Helen Mayberg. Credit: Emory University

Images of depression adorn the office of neurologist and AAAS Fellow Helen Mayberg.

Framed on the wall and floating on a white background are wispy red strokes, like the projecting ornamental feathers of a male bird of paradise in full courtship display. The image is art, but it’s also science. This strange, beautiful bird, seemingly untethered by gravity, is in reality a three-dimensional rendering—a map—of a neurological network inside the human brain. The red wisps are the network’s tendrils, its roads, a skull-obscured highway of electrical pulses and metabolic activity played out in gray and white matter. Just don’t let the beauty fool you.

The image’s weightless grace and intricate details hide a terrible burden: this is what clinical depression looks like as it blazes its path through the human brain. It’s also an insight into how Mayberg has learned to understand depression and how it rewires the brain. The neurology of depression is Mayberg’s longtime object of study and she knows it intimately, even aesthetically.

“I see them [brain networks] as three-dimensional objects,” Mayberg said. “When I look at the maps, I find there is beauty in their shape and their direction.”  

This particular map results from a collaboration with two mathematicians, but there are others.

Mayberg currently works at Emory University in Atlanta, Georgia, where she is a professor of psychiatry, neurology, and radiology. Her office walls are covered in images from her years of research. In January of next year, she will head to New York’s Mount Sinai to direct the research hospital’s new Center for Advanced Circuit Therapeutics.

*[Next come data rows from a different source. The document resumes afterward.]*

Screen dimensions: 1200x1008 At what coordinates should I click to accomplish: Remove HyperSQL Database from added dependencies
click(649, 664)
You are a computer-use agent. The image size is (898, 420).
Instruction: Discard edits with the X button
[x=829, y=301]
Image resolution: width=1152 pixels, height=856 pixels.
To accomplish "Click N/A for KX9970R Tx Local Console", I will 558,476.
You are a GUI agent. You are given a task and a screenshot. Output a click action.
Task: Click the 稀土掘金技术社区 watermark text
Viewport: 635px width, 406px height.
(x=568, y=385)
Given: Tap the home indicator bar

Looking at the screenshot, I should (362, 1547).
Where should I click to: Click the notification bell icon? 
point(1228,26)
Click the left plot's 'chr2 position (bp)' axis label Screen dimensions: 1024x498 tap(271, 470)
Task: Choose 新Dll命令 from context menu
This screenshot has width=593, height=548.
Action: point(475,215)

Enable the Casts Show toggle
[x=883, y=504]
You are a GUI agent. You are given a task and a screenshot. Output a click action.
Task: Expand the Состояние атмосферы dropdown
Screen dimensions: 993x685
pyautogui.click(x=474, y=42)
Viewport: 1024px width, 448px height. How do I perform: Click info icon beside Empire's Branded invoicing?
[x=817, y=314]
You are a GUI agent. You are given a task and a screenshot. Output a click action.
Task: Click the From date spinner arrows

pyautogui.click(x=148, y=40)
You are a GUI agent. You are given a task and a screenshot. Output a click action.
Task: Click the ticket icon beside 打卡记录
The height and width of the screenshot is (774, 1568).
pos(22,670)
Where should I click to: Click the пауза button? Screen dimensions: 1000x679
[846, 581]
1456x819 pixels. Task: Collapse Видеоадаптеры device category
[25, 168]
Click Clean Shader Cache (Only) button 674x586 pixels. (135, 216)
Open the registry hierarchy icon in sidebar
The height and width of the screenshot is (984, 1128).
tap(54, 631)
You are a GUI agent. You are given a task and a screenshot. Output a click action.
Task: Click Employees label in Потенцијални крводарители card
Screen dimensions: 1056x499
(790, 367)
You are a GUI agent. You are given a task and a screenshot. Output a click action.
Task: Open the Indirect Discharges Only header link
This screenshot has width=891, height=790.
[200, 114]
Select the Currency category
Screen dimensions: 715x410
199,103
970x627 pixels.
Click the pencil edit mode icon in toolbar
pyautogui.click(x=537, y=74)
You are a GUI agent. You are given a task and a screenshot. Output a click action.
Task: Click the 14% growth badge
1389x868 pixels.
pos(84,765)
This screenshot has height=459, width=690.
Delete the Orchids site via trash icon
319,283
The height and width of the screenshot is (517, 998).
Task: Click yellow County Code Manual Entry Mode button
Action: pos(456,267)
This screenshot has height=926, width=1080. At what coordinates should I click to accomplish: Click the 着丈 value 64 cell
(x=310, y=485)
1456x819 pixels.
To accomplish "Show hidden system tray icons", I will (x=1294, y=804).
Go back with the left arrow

Over the decades via various types of brain scans and clever experimentation, she has mapped how depression disrupts the brain’s normal information processing, creating its own unique neurological networks. Charting depression’s map has led her to new ways to diagnose and treat the disease, even finding ways to break the seemingly monolithic force that is depression into subtypes based on treatments.

By analyzing the brain networks of depressed individuals, Mayberg has been able to identify who among her patients are most likely to respond to conventional anti-depressants, who might need talk therapy, and who might need a more extreme intervention to treat their malady. As Mayberg has discovered, when it comes to treating depression, one size doesn’t fit all.

Mayberg Art
The image here is a functional connectivity map of the depression network in the human brain. | The image is the result of a collaboration between neurologist Helen Mayberg and mathematicians Joachim Böttger and Daniel S. Margulies of the Max Planck Research Group for Neuroanatomy & Connectivity, Max Planck Institute for Human Cognitive and Brain Sciences, Leipzig, Germany.

“It’s clear that the status quo is really inadequate,” Mayberg said. “We know how to take care of [depressed] patients, but when you think about it, no, we really don’t. Some treatments work on average, but we don’t always know how to get people the treatments that are the best fit for them.”

What Mayberg is referring to is what is sometimes called the shotgun approach to treating depression. Patients suffering from the disease typically endure a period of trial and error as they wait to see if their prescribed therapies work for them...or not. If they don’t, then something else is tried until the disease is eventually hit…hopefully.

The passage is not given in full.